Stored records

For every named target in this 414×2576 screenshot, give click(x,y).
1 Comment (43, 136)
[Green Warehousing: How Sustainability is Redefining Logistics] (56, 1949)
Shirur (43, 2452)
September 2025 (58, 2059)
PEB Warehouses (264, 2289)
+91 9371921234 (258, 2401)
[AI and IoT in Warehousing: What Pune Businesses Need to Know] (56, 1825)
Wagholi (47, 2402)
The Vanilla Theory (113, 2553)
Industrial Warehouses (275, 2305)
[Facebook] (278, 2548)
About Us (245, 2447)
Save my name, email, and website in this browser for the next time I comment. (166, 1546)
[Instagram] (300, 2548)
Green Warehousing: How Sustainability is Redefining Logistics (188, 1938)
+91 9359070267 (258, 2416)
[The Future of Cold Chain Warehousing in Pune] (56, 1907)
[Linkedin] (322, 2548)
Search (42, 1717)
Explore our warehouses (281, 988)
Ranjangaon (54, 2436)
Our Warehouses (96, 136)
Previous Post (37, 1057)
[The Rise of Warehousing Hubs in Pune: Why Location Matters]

- **PROBLEM DETAILS**
An exact copy is needed of the lines from the one containing "9359070267 (258, 2416)" through the end of the records.

- **PROBLEM SOLUTION**
+91 9359070267 (258, 2416)
[The Future of Cold Chain Warehousing in Pune] (56, 1907)
[Linkedin] (322, 2548)
Search (42, 1717)
Explore our warehouses (281, 988)
Ranjangaon (54, 2436)
Our Warehouses (96, 136)
Previous Post (37, 1057)
[The Rise of Warehousing Hubs in Pune: Why Location Matters]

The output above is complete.